Catalogue description JOAN BROOKE'S LANDS

This record is held by Berkeley Castle Muniments

Details of BCM/K/6
Reference: BCM/K/6
Title: JOAN BROOKE'S LANDS
Held by: Berkeley Castle Muniments, not available at The National Archives
Language: English
Administrative / biographical background:

The document was drawn up on the day that Joan Brooke died. She was the daughter and coheir of Simon Hanham of Gloucestershire and married first Robert Cheddar of Bristol and secondly Sir Thomas Brooke (d. 1418).[Hist. of Parl. 1386-1421, ii. 377-8, 537-8.] Cheddar settled on her seventeen manors and other lands in Devon, Dorset, Somerset and Gloucestershire, and by him she was mother of four sons, Richard, Robert, William and Thomas.[Richard was born in Sept. 1379, Robert in Oct. 1380, and William in Dec. 1381: J. Collinson, History and Antiquities of the County of Somerset (Bath, 1791), iii. 576. By Brooke she was the mother of Sir Thomas (d. 1439), who married Joan, daughter and heir of Joan, granddaughter and heir of John Lord Cobham (d. 1408) by Reginald Braybrooke (d. 1405); Thomas became Lord Cobham in his wife's right: GEC iii. 346.] Richard married Elizabeth Cauntelo,[Elizabeth was the daughter and heir of Robert Cauntelo of Heddington (Wilts.) and granddaughter and heir of Maud (d. 1402), sister and heir of Nicholas Berkeley of Dursley (d. 1382): Hist. of Parl. 1386-1421, ii. 537-8.] who bore him only a daughter Jane.

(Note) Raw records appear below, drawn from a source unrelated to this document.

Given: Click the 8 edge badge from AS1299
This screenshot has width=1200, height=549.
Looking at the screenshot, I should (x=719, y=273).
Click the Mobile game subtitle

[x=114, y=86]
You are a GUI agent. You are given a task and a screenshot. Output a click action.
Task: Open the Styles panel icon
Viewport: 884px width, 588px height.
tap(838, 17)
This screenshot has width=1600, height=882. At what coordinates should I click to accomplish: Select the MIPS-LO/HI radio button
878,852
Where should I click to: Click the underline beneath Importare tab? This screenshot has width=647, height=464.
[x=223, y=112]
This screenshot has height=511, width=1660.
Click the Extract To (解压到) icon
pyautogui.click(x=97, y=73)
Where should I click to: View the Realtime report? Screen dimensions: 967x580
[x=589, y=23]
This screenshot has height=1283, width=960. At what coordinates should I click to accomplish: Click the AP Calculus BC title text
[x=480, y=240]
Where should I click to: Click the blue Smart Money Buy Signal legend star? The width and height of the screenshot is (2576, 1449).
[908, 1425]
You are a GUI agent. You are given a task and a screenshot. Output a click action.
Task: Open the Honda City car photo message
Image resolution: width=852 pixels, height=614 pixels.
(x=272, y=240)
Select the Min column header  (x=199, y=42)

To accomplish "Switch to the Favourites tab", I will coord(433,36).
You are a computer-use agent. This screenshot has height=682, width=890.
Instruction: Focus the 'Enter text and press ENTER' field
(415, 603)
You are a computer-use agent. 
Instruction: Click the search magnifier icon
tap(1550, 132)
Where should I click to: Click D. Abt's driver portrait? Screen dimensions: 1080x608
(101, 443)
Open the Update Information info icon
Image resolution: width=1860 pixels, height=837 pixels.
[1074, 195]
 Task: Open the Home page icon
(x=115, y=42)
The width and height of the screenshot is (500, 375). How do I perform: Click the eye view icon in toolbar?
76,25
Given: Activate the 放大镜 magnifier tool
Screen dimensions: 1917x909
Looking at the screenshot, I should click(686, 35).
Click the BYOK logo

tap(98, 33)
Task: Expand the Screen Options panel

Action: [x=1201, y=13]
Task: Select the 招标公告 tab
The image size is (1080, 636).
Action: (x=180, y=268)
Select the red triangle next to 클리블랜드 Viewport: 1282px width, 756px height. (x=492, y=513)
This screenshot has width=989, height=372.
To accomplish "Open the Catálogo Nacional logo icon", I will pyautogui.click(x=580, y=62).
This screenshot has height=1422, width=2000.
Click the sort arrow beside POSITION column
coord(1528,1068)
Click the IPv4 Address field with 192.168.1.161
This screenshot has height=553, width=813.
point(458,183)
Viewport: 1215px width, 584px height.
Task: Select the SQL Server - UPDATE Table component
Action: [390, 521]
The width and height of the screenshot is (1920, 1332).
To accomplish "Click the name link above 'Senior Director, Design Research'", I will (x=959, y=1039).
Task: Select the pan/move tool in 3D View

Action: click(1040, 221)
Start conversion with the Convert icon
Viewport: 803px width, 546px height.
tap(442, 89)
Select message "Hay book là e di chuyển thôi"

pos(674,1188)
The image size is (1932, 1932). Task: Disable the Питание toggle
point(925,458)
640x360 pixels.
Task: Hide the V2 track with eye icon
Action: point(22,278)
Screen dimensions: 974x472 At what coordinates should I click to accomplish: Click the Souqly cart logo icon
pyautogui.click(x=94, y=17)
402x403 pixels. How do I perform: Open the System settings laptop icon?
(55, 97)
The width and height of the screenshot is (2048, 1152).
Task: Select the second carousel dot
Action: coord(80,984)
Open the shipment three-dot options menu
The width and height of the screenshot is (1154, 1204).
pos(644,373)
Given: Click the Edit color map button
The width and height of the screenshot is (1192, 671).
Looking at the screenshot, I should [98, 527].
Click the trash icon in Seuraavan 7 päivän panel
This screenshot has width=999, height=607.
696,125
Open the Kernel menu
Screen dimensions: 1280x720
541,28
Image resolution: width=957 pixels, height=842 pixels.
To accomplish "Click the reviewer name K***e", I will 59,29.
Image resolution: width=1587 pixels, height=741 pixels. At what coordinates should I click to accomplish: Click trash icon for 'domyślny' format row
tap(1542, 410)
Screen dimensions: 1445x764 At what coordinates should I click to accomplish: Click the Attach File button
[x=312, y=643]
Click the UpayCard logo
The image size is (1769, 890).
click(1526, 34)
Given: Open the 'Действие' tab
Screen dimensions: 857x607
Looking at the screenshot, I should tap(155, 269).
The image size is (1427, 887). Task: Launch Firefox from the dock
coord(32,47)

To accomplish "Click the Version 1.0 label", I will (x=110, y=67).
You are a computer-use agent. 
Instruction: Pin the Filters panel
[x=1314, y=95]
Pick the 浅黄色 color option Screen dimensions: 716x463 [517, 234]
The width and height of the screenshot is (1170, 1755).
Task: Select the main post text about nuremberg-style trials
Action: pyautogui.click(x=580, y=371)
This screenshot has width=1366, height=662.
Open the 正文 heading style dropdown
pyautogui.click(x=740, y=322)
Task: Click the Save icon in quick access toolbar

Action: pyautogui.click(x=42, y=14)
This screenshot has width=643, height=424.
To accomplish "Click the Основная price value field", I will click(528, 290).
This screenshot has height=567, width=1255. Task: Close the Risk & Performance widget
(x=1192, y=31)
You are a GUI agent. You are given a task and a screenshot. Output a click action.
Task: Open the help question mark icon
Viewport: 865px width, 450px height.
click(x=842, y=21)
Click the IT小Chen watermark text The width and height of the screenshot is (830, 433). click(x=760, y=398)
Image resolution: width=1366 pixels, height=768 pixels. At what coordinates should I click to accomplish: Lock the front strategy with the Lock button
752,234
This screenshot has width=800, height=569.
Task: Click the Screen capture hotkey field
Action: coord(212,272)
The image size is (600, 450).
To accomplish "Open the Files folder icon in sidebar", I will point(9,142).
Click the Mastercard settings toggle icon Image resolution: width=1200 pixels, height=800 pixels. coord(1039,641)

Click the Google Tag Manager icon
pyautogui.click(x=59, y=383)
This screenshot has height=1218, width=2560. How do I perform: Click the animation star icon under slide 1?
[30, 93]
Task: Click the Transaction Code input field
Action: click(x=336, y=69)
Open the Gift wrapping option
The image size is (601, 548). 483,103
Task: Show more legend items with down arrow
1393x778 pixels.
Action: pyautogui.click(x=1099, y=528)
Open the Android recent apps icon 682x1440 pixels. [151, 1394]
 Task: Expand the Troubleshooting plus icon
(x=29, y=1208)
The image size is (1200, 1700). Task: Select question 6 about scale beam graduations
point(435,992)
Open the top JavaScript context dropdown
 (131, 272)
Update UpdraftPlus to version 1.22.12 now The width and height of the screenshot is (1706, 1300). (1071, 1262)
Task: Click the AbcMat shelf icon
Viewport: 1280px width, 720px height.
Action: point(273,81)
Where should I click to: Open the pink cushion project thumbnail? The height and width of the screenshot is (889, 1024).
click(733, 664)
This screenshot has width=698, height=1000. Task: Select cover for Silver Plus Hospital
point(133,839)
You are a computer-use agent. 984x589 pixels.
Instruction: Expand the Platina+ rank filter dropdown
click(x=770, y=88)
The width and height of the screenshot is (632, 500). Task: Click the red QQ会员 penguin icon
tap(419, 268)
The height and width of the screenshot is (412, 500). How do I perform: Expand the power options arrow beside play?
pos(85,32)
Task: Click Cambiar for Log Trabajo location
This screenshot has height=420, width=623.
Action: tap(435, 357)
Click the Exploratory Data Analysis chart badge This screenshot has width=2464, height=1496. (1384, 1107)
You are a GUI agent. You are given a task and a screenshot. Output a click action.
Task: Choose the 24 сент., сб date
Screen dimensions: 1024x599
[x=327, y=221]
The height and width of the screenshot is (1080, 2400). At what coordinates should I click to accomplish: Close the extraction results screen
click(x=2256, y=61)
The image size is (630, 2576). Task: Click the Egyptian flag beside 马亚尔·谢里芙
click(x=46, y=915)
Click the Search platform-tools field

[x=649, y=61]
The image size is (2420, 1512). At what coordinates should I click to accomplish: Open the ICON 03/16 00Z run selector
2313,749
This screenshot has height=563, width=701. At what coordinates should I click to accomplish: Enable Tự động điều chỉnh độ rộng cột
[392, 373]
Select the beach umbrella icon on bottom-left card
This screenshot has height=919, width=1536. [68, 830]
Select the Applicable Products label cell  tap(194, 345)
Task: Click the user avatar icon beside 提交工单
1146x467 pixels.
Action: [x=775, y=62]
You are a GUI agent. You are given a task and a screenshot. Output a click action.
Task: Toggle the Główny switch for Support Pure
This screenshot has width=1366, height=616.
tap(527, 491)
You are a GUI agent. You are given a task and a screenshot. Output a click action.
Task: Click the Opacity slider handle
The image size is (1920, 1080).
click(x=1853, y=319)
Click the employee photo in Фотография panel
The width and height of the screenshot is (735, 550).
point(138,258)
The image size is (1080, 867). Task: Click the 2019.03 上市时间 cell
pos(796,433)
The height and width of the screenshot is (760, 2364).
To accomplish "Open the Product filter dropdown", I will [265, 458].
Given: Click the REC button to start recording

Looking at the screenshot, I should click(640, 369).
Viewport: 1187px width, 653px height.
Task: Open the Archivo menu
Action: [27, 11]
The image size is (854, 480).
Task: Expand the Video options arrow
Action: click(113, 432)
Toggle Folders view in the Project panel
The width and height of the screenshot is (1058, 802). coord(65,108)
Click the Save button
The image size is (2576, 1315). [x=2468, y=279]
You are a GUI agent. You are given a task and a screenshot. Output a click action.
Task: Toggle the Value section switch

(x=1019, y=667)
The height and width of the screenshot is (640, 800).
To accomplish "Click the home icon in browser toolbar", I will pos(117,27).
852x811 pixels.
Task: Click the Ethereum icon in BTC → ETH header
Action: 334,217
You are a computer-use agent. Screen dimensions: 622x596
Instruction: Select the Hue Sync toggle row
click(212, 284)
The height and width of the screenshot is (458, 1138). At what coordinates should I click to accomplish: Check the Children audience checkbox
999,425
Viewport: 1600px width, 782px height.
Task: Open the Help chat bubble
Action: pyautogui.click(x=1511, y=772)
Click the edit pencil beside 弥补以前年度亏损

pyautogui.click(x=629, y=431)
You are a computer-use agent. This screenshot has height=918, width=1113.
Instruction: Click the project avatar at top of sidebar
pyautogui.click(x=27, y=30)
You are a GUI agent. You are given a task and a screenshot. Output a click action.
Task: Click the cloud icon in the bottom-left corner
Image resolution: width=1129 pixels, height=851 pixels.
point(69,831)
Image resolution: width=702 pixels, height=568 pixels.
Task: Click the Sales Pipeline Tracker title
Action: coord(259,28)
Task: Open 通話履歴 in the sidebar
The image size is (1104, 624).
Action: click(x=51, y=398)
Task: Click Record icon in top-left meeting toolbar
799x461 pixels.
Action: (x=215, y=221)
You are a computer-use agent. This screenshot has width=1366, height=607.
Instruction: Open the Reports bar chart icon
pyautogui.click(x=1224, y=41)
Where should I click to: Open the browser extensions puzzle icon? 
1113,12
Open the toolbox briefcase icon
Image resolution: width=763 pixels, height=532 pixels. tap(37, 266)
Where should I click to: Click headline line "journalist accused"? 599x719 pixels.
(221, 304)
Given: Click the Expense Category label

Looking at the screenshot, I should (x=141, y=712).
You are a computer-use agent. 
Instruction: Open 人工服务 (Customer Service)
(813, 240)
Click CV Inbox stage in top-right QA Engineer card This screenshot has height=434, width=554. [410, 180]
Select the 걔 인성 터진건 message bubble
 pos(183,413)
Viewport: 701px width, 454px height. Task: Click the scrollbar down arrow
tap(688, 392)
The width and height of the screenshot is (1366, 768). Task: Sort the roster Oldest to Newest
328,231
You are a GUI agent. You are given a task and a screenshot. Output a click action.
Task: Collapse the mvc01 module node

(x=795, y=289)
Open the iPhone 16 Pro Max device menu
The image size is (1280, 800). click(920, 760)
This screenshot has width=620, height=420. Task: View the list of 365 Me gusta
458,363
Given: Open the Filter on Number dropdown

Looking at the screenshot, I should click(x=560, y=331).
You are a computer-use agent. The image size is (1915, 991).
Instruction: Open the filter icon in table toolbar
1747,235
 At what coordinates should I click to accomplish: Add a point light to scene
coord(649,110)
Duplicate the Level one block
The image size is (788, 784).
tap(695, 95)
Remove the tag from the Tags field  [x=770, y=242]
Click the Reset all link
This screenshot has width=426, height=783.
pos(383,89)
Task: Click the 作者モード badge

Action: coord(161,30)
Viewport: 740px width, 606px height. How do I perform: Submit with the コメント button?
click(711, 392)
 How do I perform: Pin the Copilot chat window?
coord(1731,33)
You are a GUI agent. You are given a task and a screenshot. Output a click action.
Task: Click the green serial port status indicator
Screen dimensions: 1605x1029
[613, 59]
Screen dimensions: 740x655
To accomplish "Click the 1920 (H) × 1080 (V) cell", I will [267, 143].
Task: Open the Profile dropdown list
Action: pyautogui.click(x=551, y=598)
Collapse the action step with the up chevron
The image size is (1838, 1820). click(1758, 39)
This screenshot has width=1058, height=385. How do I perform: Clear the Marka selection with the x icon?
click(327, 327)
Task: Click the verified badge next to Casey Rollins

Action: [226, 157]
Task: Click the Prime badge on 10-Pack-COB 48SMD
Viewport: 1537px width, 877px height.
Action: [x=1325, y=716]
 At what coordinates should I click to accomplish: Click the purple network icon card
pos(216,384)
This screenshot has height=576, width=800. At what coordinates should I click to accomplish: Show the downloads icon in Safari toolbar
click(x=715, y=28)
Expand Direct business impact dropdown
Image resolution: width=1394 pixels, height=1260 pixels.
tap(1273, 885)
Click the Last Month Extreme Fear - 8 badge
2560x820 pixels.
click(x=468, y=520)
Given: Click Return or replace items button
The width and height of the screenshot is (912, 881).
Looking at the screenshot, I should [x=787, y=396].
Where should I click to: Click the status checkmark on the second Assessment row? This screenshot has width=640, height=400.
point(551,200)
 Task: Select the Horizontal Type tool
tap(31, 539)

Richard died in 1437 (the same year as his mother), and while Elizabeth's lands passed to Jane and her husband Thomas Wyke, the Cheddar lands passed to Richard's only surviving brother Thomas, who settled them on Richard's illegitimate son John and a kinsman William Seward. Thomas Cheddar (d. 1443) had married Isabel, daughter and coheir of Robert Scobhull, and left two daughters of whom Joan, who had the bulk of his estate, married first Richard Stafford (d. by 1443, when she was 18) and secondly John Talbot, Viscount Lisle (d. 1453).[GEC viii. 57.] It is possible, then, that the document was among the charters which William Lord Berkeley recovered from Wotton after his victory at Nibley Green over Thomas Talbot, son of John and Joan Cheddar.